#### Dataset records ####
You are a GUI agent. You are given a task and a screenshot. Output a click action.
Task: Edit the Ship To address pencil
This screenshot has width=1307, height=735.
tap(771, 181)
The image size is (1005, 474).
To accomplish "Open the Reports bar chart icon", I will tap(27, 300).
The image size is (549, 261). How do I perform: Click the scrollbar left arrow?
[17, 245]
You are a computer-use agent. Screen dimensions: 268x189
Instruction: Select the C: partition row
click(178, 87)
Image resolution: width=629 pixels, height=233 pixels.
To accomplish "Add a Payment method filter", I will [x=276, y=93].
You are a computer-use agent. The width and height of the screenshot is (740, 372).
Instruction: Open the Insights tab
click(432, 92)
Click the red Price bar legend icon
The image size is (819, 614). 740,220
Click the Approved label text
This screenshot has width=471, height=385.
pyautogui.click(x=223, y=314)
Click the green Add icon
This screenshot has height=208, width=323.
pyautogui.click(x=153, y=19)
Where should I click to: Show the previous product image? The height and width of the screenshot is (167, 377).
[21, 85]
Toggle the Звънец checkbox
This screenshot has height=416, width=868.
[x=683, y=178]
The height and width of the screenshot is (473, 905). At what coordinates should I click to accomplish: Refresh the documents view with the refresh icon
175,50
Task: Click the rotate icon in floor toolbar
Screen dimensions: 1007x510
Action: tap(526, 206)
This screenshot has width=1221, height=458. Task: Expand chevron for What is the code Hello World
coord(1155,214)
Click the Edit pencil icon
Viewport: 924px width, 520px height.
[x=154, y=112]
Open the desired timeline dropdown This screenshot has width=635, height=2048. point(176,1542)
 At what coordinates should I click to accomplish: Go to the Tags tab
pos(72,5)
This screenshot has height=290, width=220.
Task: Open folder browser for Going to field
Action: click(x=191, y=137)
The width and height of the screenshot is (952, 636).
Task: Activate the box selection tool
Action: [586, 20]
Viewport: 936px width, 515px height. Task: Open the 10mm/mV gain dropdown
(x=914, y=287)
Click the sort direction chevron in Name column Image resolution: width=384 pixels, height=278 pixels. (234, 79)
####
▶ _Exercise_
An exact copy of the lines from the one containing "Viewport: 936px width, 515px" through the end of the entries is required, and nothing beyond them.

▶ _Task solution_
Viewport: 936px width, 515px height. Task: Open the 10mm/mV gain dropdown
(x=914, y=287)
Click the sort direction chevron in Name column Image resolution: width=384 pixels, height=278 pixels. (234, 79)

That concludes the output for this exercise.